“Okay so you need to isolate the energy to your finger tips and hit those piano keys with that, not with your wrist or arm power.”
“Isolate”, he tells me.
But doesn’t he know?
When you’ve never given a second thought as to where your hands typically derive their force from to do daily tasks.
When your fingers are showing with each note you play that they are far older than your 50 years of age (even though they look like they just turned 40? 35? – Hey, I can dream can’t I?!).
When nothing you ask that non-dominant hand’s fourth and fifth fingers to do gets the response you want (hold down the key, don’t stick up straight into mid-air like a sore thumb – you’re a finger for crying out loud!).
When you have to stay cool, composed and relaxed from the neck down as you tickle those ivories, even though you’re so focused to make sure you don’t play the wrong key or miss a beat that your shoulders automatically tense up like a cornered cat.
I now better understand the dexterity needed by waiters busy juggling piles of plates on each arm, trying to make it back into the restaurant kitchen without dropping any.
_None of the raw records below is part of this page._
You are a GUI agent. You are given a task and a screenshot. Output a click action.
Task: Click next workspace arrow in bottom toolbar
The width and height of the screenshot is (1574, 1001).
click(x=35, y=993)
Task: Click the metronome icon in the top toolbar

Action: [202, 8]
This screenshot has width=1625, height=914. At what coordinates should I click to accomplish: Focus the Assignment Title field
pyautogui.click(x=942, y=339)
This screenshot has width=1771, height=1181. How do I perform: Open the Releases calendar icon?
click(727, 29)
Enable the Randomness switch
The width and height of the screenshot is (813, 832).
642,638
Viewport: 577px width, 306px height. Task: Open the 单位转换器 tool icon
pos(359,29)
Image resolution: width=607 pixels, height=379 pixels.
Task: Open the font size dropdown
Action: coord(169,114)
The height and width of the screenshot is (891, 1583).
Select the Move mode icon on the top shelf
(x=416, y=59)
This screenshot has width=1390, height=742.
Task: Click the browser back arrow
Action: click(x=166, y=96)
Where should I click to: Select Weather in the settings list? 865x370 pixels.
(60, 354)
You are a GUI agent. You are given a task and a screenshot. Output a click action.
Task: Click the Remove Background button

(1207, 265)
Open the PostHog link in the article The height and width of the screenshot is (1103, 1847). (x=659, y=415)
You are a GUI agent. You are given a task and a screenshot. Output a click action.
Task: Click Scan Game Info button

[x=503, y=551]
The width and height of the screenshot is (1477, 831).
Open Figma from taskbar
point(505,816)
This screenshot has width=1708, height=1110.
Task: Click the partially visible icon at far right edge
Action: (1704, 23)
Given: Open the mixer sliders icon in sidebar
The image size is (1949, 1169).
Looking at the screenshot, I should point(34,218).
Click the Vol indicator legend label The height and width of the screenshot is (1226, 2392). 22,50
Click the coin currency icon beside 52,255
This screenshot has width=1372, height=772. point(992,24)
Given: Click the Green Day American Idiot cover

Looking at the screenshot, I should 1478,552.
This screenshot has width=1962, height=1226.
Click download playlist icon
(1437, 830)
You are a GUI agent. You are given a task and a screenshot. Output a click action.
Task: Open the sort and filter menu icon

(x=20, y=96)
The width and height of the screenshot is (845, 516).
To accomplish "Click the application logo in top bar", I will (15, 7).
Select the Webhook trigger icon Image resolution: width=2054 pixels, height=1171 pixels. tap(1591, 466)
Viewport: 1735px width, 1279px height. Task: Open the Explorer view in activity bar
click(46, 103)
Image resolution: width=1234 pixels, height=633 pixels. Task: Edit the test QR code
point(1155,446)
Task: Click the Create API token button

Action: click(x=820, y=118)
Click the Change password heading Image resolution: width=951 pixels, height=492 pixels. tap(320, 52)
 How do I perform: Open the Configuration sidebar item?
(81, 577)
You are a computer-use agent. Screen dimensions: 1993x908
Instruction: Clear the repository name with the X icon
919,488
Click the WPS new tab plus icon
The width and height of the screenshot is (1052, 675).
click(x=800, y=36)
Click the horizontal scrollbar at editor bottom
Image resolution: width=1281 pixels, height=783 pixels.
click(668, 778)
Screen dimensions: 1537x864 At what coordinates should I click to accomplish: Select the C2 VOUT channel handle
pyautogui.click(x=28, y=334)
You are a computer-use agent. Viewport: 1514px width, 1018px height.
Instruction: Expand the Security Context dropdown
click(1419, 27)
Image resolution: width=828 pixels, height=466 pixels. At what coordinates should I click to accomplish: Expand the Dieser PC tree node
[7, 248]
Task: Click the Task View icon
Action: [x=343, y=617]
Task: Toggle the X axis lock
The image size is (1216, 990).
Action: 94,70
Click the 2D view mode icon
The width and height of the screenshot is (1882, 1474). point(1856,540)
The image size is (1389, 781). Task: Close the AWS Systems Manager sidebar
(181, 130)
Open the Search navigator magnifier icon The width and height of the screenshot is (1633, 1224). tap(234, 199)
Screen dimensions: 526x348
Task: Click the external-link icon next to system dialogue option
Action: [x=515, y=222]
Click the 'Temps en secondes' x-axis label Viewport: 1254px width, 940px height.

There should be an Olympic-level event for it! (Is there?)
Such is my life each week since resuming my keyboard lessons in September.
I still don’t know what possessed me.
A dare? No, nobody cared or even knew outside of my immediate family, and maybe one or two friends.
A momentary impulse? Not exactly, since this isn’t my first time (I re-started in 2015, but stopped because…yea well, we don’t need to get into that).
A lack of things to do? Puh-leese. Life’s too harsh to grant such moments of reprieve and indulgence.
So why do it? Because I turned the no-nonsense corner of 50 this year and wanted to mark it by biting off more than I can chew (while I still have all my teeth)?
All I know is that these weekly lessons require me to return to basics; to places I’ve no control or mastery over. It wasn’t easy when I was 12 (I barely survived my first piano teacher and lived to tell the tale!), or 45 (when…no I said I won’t get into that, didn’t I? But if you insist, I did mention my sordid past with this instrument of instruments here).
And it’s certainly not any easier now. Guess you can say I’m a sucker for punishment; for getting into places of discomfort, but not always because I choose to mind you.
It. Is. What. It. Is. And. I. Am. What. I. Am.
Perhaps that’s just how I’m made.
And maybe now, finally, as I turned 50 in this epic year, I’m learning to embrace who I am better than I’ve ever before.
Before, I was always second-guessing what others think of me. Always hesitating and doubting myself. Always wondering when my turn will come and people will take notice of me. Why my peers seemed to find their groove so much earlier than me, and I’m the proverbial rolling stone that gathers no moss.
In many ways, I’m still wondering now, still doubting. Maybe that’s why each time my current piano teacher praises me, I quickly deflect his compliments and immediately prove him wrong by banging the wrong keys on his ill-treated (by me) piano!
But I’m also slowly getting comfortable, with being uncomfortable. Accepting that it’s okay to not be okay.
Maybe that’s the attitude that’s helped me weathered 2020 (and 2019). And what will buffer me for what lies ahead in 2021.
Maybe that attitude will allow me to play my “piano in the dark” of what are still my mysterious musical (and not so musical) moments as I leave 2020, and enter the new year.
This unfinished journey I’ve re-started.
Like Brenda Russell aptly sang:
I’m caught up in the middle.
I cry just a little.
When I think of letting go.
Gave up on the riddle.
I cry just a little.
When he plays piano in the dark.”
What about you? What attitude’s lifting you out of 2020 and into 2021?